— Problem —
Reproduce the stretch of the film summary from "Two for the" through "Ville in 1990.", substituting "sports betting" for "sports gambling".

— Document —
+---+
Two for the Money is a 2005 American sports-drama film directed by D. J. Caruso and starring Al Pacino, Matthew McConaughey, Rene Russo, Armand Assante, and Carly Pope. The film is about the world of sports gambling. It was released on October 7, 2005. This was the first Morgan Creek movie distributed by Universal Pictures since Coupe de Ville in 1990.

Plot
Brandon Lang is a former college football star who, after sustaining a career-ending injury, takes a job handicapping football games. His success at choosing winners catches the eye of Walter Abrams, the slick head of one of the biggest sports consulting operations in the United States. Walter takes Brandon under his wing, and soon they are making tremendous amounts of money.

Lang's in-depth knowledge of the game, leagues, and players brings in big winnings and bigger clients. Abrams's cable television show, The Sports Advisors, skyrockets in popularity when he adds Lang's slick "John Anthony" persona to the desk, infuriating Jerry Sykes, who up to now has been Walter's in-house expert. Lang's total image is remade with a new car, new wardrobe, and a new look, with the assistance of Walter's wife, Toni, a hair stylist.

Things suddenly go south, however, when Lang begins playing his hunches instead of doing his homework. He loses his touch and is even physically assaulted by the thugs of a gambler who lost a great deal of money following Lang's advice. Abrams and Lang's once-solid relationship sours.

Lang's new high-rolling lifestyle depends entirely on his ability to predict the outcomes of the games. Millions are at stake by the time he places his last bet, and Abrams, a recovering gambling addict and alcoholic, grows increasingly unstable. He secretly begins gambling all of his own money on Lang's picks and becomes suspicious that Lang is having an affair with his wife.

The film concludes with Lang's predictions coming true for the last game, both of which he allegedly determines by flipping coins in a bathroom, as he leaves New York and takes a job as coach of a junior league football team.
+---+
— Collected data —
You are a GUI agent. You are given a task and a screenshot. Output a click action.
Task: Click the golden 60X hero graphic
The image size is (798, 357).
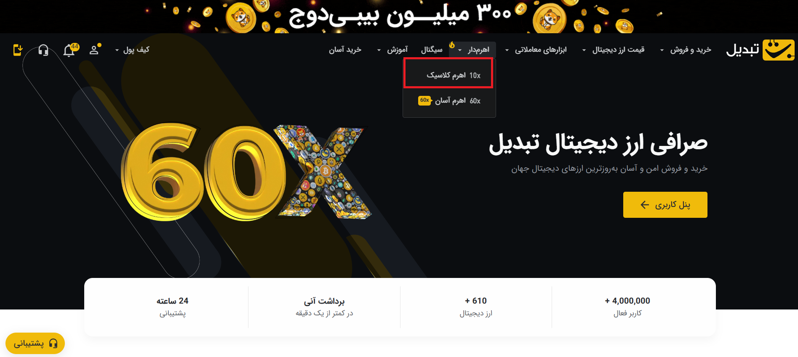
+---+
— Problem solution —
Two for the Money is a 2005 American sports-drama film directed by D. J. Caruso and starring Al Pacino, Matthew McConaughey, Rene Russo, Armand Assante, and Carly Pope. The film is about the world of sports betting. It was released on October 7, 2005. This was the first Morgan Creek movie distributed by Universal Pictures since Coupe de Ville in 1990.